『可愛い以上の言葉ってないの』僕は最近何だかおかしい。
彼のことを、可愛いと思うなんて-
彼との出会いは迷いの森だった。
森から抜け出すために海賊が隠したという宝を見つけることに協力し彼らに付いてきた。
第一印象は、とにかく積極的で押しが強い。猪突猛進、かと思いきや意外と思慮深いところもあったりと見ていて飽きない少年であったことは今でも鮮明に覚えている。
宝の正体に僕達は愕然とし、今までの苦労は何だったのだろうと溜息が止まらなかった。だが、1人だけ喜びに満ちた人物がいた。彼である。
『目的は何だっていいんだ。大切なのは冒険しようとする自分なのかもしれない』
『本当の宝じゃなくても、後悔しないさ!』
彼のあの時の言葉と、夕日に照らされた満面の笑みが今でも脳裏に焼き付いている。
夕日に向かって放たれた言葉に彼の親友であるハックも同意し笑い合う姿がとても眩しく写った。彼らの前にある夕日のせいだけではないと、今なら分かる。
筏を下りてそれぞれの故郷に帰り、僕は変わらぬ日常を過ごしている。
あの大冒険の後に変わったことは特に何もなかった。学校へ行き、友人と遊び、時々家業を手伝う。いつも通りの日々。
強いて言うならただ1つ、僕の記憶に新しいものが刻まれたこと。そしてそれを思う度、目の前のことに集中出来なくなっていた。その証拠に、机に置かれている学校の課題が全く手に付いていない。

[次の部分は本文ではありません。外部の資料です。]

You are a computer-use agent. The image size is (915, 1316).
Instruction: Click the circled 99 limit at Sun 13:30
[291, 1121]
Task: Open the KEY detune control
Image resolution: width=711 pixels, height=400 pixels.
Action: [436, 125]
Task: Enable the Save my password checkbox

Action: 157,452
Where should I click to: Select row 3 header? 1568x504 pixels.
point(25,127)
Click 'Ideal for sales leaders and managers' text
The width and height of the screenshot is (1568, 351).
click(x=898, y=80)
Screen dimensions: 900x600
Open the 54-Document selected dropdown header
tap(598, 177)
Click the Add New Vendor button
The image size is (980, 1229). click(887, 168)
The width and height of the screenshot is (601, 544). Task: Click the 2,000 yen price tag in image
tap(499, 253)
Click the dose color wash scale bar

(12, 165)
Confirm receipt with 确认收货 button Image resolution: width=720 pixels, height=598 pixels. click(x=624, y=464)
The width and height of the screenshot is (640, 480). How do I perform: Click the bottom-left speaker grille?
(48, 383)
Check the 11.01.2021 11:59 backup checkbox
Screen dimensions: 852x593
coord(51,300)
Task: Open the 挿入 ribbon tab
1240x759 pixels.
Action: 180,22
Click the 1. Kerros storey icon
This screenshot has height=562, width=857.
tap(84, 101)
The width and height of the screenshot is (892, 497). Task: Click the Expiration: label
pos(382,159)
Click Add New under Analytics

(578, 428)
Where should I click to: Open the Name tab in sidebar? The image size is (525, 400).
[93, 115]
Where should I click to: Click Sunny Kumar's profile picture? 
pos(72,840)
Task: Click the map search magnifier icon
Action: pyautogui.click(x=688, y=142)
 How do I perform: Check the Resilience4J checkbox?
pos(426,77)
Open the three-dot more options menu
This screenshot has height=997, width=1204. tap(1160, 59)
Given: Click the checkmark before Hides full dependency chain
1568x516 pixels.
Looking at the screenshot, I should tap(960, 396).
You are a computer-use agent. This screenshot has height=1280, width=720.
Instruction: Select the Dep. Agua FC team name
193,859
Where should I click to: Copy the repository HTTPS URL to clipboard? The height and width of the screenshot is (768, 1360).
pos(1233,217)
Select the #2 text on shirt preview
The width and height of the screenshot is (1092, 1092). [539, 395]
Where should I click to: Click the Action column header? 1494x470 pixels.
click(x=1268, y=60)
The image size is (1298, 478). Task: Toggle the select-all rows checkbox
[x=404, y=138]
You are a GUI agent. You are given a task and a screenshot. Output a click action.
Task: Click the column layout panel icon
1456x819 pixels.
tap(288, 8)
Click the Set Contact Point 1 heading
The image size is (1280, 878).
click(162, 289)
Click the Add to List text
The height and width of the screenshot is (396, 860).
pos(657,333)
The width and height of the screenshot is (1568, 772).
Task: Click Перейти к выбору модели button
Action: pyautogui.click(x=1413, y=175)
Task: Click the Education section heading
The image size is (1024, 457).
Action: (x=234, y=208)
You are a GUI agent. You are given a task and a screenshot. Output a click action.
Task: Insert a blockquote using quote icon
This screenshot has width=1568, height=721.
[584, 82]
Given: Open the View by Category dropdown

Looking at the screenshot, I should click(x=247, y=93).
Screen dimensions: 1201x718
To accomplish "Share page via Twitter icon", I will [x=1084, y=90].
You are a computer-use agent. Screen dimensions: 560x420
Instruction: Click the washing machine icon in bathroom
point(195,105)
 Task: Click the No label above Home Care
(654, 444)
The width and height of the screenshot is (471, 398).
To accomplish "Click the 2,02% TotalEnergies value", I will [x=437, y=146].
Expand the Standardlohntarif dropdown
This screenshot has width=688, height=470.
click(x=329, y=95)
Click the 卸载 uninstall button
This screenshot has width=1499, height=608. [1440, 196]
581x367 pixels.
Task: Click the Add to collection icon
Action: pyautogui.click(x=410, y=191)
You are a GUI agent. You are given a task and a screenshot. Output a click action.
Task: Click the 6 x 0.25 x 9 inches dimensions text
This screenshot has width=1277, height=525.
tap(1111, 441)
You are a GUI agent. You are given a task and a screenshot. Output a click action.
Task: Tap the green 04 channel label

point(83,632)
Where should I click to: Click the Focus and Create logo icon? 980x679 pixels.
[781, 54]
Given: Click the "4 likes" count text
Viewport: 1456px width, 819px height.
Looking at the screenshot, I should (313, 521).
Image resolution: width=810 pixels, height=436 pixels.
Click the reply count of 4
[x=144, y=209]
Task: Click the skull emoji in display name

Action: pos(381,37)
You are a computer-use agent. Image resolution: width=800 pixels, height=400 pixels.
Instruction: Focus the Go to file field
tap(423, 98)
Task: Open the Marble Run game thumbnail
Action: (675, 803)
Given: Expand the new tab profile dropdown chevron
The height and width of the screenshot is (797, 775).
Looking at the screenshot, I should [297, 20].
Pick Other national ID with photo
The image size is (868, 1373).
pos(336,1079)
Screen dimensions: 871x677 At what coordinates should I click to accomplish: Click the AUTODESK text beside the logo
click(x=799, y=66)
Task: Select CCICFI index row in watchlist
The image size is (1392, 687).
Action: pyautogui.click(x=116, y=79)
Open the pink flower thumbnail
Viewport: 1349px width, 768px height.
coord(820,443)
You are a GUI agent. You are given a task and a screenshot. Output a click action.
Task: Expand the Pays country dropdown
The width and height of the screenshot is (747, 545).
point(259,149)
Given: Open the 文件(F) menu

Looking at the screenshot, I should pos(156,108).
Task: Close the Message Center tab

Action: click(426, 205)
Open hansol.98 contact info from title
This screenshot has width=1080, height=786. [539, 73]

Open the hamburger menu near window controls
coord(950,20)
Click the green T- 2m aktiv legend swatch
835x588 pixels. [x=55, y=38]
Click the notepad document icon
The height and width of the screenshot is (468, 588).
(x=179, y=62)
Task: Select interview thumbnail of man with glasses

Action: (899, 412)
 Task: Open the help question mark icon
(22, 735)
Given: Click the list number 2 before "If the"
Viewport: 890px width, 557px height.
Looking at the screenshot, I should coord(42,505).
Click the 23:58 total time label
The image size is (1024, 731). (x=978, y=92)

これではいけない。遮断しなくてはと思えば思うほど益々脳裏に浮かんでくる夕日に輝く彼の姿。
(どうして、こんなにも思ってしまうんだろう…彼のこと)
溌剌(はつらつ)とした仕草。走り出す度にふわふわと揺れる金の巻き毛。きらきらと輝く瞳。そして、屈託の無い笑みを浮かべて大きく手を振りながら僕の名前を呼ぶ声。
-可愛い。
はっと掌に乗せていた顎を上げて目を見開いた。
僕は今何を思った?彼は男だ。年下だからといって同じ性の人間に対してそう思うなんてある筈がない。血の繋がった弟妹や飼っている犬にならまだしも、彼は赤の他人だ。
軽く首を振り先程の浮かんだ言葉を取り消そうとした。だが中々上手くいかず、逆に益々脳裏に刻まれる羽目になってしまった。
どうしよう。
(これ以外の言葉が、全く出てこない)
太陽が沈み出す頃になっても、開きっぱなしの教科書が手を付けられることはなく、小さく唸りながら頭を抱えて俯くことしか出来なかった。